Poi, dal primo capitolo in avanti, lo stile cambia radicalmente per raccontare del dolore della perdita e dell’incapacità di lei di riprendersi, del tentativo di lui (psicoterapeuta) di aiutarla a superare la crisi andando alla radice di tutte le sue paure, rintracciata nella natura lussureggiante e selvaggia che circonda Eden, la loro dimora di campagna, del progressivo affermarsi del caos, della follia, dell’orrore. Sfruttando il digitale a scopi estranianti ed estemporanei, von Trier costruisce una narrazione i cui mattoncini sono quelli di temi, figure e atmosfere che vanno dall’horror psicologico (e il titolo del film richiami indirettamente Friedkin non è un caso) alle atmosfere vagamente lynchiane nel loro onirismo stralunato fino ad alcune derive del torture-porn più recente. Ma che il danese giochi e manipoli il genere, non è una sorpresa, c’era da aspettarselo: è notevole come riesca a farlo con beffada leggiadria e con un coraggio tanto sfacciato e incosciente da avvicinarsi (e per alcuni, forse, superare) i cancelli del ridicolo involontario. Né forse sorprende la volontaria e sfrontata provocatorietà di certe scene e situazioni, con compiaciute ed esplicite violenze (auto)inflitte agli organi genitali di lui e di lei. Il sadismo di von Trier è noto, anche quello nei confronti dei suoi attori: e dai volti della Gainsbourg e di Dafoe traspare davvero la fatica di girare un film di questo genere.
Quello che sorprende di più, di Antichrist, con tutte le sue manipolazioni, i vezzi, gli sberleffi e gli scherni autoriali, è la schiettezza di Lars von Trier uomo, che magari furbescamente ma pubblicamente e sentitamente ha esplicitato e messo a nudo le sue paure e i suoi lati oscuri (o quelli che gli sono stati affibiati). Perché la manipolazione e la strutturata finzione di cui si fa forte von Trier regista era già stata implicitamente confessata ne Il grande capo, ma mai forse si era entrati in un terreno tanto personale. Perché se fino ad ora la misoginia e il rapporto conflittuale con il sesso mostrato dal danese nei suoi film sono state oggetto di borbottii e considerazioni più o meno esplicite ma non hanno mai forse rappresentato il perno della discussione critica, con Antichrist l’argomento deflagra clamorosamente.

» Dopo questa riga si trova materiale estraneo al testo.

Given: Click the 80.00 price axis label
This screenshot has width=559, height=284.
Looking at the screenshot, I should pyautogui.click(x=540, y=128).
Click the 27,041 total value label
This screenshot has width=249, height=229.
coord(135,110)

Ma questa volta von Trier lo fa in maniera quasi commovente nella sua spietatezza, nella sua clamorosa (in)sincerità, nel suo mettere a nudo e martoriare i personaggi, rappresentandosi in loro, sottoponendo chi guarda e sé stesso ad una sorta di impietosa autoanalisi, tanto disturbante nei suoi ricercati estremismi quanto toccante nella sua folle lucidità. Come nelle immagini finali dove ovviamente Dafoe è von Trier, e viceversa.
Von Trier dichiara di essere il miglior regista del mondo, che i suoi film sono nelle mani di Dio, ma che forse è lui a non essere il miglior Dio del mondo. Von Trier, per sé stesso (e il pubblico) è Cristo e anticristo insieme, ama contraddirsi e contrastarsi, provocare e provocarsi. I suoi film trascendono le normali classificazioni bello/brutto, ma vivono di dicotomie altre e più complesse, analizzano il senso stesso della finzione e le dinamiche d’interpretazione. E questa volta, con Antichrist, von Trier gioca tanto con il pubblico quanto con sé stesso. Antichrist è magari definibile da alcuni come folle, sconclusionato e arrogante. Ma di questa follia e di questa arroganza, che smuovono e si dibattono, il cinema di oggi ha bisogno, che piaccia o meno. E forse, dietro questa maschera di provocazioni e arroganza, in Antichrist è rintracciabile un’umanità tanto mediata e filtrata da far intuire l’umiltà e la fragilità che vi si nascondono dietro.